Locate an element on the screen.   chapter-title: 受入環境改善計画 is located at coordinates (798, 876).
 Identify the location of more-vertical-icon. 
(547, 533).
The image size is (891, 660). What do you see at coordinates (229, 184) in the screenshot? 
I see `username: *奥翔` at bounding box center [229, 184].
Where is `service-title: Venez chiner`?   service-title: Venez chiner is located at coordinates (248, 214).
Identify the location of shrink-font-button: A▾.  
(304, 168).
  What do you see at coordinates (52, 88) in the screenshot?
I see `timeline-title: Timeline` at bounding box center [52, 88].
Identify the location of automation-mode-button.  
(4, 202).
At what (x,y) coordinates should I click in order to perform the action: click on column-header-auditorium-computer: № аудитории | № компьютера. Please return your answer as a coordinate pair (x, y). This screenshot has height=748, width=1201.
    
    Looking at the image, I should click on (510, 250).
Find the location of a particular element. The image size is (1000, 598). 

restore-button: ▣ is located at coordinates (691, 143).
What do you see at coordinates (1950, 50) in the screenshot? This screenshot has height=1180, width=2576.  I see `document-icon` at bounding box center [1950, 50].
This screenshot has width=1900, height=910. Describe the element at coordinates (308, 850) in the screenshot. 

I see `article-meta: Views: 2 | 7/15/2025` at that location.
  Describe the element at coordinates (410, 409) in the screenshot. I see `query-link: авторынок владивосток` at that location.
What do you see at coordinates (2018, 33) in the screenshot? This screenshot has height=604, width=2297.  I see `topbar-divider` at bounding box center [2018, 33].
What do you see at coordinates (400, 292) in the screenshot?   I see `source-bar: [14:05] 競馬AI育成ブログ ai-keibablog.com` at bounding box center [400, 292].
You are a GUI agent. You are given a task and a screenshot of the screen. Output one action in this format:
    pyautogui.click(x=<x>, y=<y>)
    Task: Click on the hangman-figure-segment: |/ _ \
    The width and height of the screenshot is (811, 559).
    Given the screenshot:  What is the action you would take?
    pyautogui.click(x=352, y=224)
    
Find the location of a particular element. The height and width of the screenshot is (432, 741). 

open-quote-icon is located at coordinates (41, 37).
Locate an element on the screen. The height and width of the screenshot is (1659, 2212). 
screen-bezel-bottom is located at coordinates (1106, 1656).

================

Work order: Replace "element" with "item" in the rows from the line with "Locate an element on the screen. The" through the end of the rows, and give those lines again with nothing else changed.

Reply:
Locate an item on the screen. The height and width of the screenshot is (1659, 2212). 
screen-bezel-bottom is located at coordinates (1106, 1656).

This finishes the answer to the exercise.